Snyder delivers modest State of the State address that still holds promise

Guest Editorial
Gov. Rick Snyder started his second State of the State address Wednesday night riding high, with news that state unemployment is at its lowest level in more than three years. By the end of it, the governor appeared diminished. Critics quickly dismissed it as thin gruel, lacking in (depending on one’s viewpoint) specifics, ambition or compassion.

Any shortcomings in the governor’s speech, however, reflect deeper issues that might curtail his agenda for the next year. Democrats — angered by Republicans’ legislative agenda and persistence last year — simply are not going to cooperate on substantive matters. Members of Snyder’s party, meanwhile, now have their own pet causes to advance in an election year. A “right-to-work” law, anyone?

Snyder, the man in the middle, deserves praise for Wednesday’s speech not because it set the bar low, but because he focused on what will serve state residents best. If he accomplishes the goals he laid out in 2012, he’ll be remembered for getting a heck of a lot done.

The governor turned the speech into a continuation of work that began last year. The state’s business tax code has been turned on its head; now, Snyder is focusing on regulatory reform. He picked an obscure but telling example: the existence of 28 state requirements for outhouses, “including a requirement that the seat not be left up.”

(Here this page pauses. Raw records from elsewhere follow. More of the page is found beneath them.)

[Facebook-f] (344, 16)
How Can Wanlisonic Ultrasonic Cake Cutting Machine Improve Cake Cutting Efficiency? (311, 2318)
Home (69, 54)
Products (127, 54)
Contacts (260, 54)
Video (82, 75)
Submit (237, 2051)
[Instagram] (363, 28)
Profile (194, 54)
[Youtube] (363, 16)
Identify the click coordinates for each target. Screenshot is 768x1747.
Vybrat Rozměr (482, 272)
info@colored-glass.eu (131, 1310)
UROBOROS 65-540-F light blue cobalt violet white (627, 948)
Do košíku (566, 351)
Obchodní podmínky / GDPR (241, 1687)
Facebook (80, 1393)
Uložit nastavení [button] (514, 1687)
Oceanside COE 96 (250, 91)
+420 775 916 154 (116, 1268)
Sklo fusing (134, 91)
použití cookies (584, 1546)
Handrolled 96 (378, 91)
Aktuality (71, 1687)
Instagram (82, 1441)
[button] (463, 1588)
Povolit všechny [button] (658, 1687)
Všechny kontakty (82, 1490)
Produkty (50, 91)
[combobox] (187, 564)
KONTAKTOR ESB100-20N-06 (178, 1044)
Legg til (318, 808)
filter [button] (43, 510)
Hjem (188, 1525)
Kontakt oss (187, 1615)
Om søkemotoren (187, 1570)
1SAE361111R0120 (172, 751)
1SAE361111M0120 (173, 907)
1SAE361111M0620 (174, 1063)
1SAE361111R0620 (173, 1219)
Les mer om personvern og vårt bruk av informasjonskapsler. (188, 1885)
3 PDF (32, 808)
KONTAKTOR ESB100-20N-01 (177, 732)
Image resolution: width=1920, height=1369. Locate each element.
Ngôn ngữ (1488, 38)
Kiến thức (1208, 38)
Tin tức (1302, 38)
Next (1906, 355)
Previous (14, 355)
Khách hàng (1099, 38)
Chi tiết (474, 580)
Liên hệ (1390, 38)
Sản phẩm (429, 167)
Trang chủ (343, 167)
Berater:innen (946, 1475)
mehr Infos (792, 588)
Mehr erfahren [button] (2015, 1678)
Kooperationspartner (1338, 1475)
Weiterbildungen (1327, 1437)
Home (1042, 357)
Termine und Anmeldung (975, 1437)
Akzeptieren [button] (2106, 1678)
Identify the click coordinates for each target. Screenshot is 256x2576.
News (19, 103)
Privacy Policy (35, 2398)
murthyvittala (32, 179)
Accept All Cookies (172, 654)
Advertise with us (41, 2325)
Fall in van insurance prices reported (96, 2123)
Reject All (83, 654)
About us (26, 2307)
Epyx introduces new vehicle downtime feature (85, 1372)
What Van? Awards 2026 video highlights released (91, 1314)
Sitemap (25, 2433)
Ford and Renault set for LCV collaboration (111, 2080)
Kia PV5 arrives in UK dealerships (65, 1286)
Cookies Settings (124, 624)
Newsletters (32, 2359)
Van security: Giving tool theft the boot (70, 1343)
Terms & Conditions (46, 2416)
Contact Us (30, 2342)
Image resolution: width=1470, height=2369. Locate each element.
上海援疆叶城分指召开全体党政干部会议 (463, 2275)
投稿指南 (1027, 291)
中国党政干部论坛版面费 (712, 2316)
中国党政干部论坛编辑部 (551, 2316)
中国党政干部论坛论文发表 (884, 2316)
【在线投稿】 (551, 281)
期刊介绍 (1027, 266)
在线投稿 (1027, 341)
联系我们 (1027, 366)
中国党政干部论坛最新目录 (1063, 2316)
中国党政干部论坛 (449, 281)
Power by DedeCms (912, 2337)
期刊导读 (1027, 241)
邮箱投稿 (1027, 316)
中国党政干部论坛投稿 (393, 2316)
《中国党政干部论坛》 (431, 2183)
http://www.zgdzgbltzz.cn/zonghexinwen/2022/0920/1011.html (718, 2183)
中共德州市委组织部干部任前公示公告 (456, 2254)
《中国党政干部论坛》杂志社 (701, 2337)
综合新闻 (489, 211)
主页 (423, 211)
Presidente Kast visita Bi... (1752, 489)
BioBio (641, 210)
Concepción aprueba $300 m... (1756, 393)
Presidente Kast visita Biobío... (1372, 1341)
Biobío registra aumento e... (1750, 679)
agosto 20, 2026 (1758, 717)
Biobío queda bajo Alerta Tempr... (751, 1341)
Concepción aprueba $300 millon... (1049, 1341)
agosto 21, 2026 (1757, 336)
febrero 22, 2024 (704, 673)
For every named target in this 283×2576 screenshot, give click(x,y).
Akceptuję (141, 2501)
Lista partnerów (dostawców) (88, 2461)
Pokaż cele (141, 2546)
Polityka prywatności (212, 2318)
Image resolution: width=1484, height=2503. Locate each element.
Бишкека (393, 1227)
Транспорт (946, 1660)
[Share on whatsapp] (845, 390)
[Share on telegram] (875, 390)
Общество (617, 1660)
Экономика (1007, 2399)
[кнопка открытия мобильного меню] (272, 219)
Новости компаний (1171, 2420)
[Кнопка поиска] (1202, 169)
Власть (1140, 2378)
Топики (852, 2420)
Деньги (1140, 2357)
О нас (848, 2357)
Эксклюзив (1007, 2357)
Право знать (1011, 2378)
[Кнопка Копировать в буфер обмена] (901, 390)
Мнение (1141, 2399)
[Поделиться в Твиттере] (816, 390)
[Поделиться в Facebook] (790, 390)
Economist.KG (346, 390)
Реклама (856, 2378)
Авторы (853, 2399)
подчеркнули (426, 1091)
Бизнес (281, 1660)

Snyder focused on Michigan’s road system, emphasizing the need to somehow generate $1.4 billion for needed repairs. Roads are a quality-of-life issue for residents, and they factor into business recruitment.

And he put his weight behind common-sense ideas: addressing Michigan’s childhood-obesity epidemic; improving public safety in cities; and new laws that would require more campaign-finance disclosure and slow the flow on state employees who leave for private companies that pursue government contracts.

One knock on this agenda is that the details still are hazy. Snyder does not submit his budget until Feb. 9, and he will deliver his policy speech on public safety in March. While Republican lawmakers offered support for the governor, they conceded they were not sure what specific issues will become priorities.

To the governor’s credit, one issue he intends to promote is a new bridge from Detroit to Ontario. Snyder pushed this bridge last year, but saw it die in a Senate committee. Maybe he will have better luck politically with the spectacle of Ambassador Bridge mogul Matty Moroun going to jail, or maybe his arguments will simply win out, but the construction of a second cross-border bridge would be a monumental achievement.

Snyder is by no means damaged goods, not with an improving economy and a year of great accomplishment, but the next few months could prove frustrating politically. He was right to focus Wednesday on ideas that ought to have solid support and continue the drumbeat of government reform.

As the governor put it, “It’s not about big government or small government. It’s about good government. Government doing the right things for the right reasons.”